Here, then, is the record of the Long March of fifty years ago, pieced together from hundreds of interviews, documents, archives. I put to the Chinese every hard question I could think of. They did their best to answer, sometimes going back again and again to the records until they ferreted out the missing fact.
The story is an epic. Not only because of the heroism of the simple soldiers and their commanders but because it became, in effect, the crucible of the Chinese Revolution. It forged the brotherhood that fought Chiang Kai-shek to a standstill and came to power under Mao’s leadership.
That this brotherhood disintegrated in the madness of Mao’s final years adds a note of tragedy to the heroic drama. But now, amazingly, the survivors have come to the top.
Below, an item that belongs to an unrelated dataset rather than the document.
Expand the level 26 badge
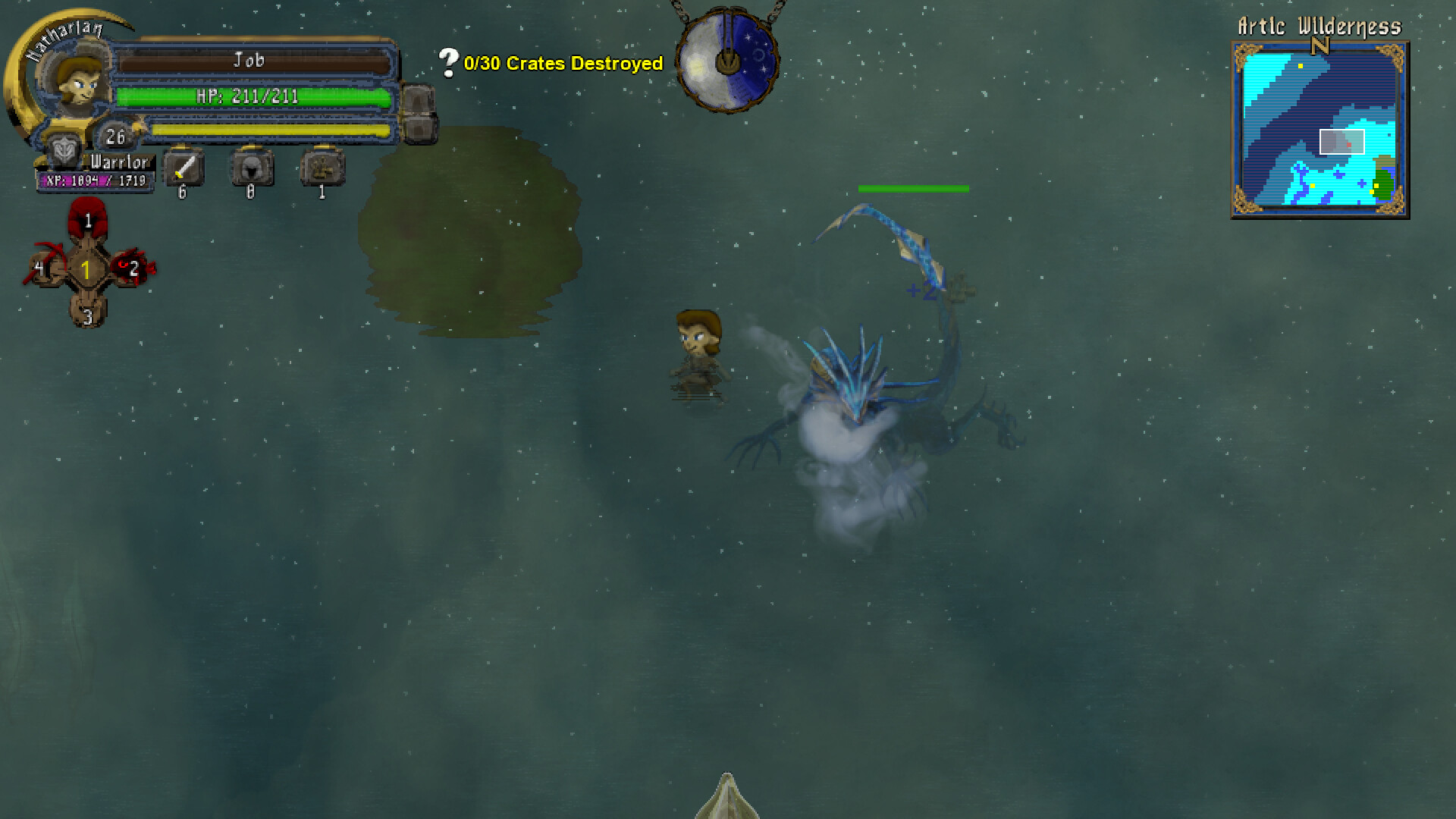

Under the leadership of Deng Xiaoping they have moved China onto what they call a “new Long March,’’one as difficult as the original and one which may become the great social and political experiment of our times. But that and the debacle of the Cultural Revolution and the Gang of Four constitute another tale. This is the story of the Long March—all of it that I could assemble together with the help of Chinese historians and the survivors themselves.
Here and there, more episodes may float to the surface. But enough is told here to demonstrate that this human undertaking has no parallel. In it there is a little, perhaps, of the exodus of the Jews, a little of Hannibal’s crossing of the Alps, of Napoleon’s march on Moscow, and, to my surprise, some echoes of America’s winning of the West, the great cavalcade over mountain and prairie.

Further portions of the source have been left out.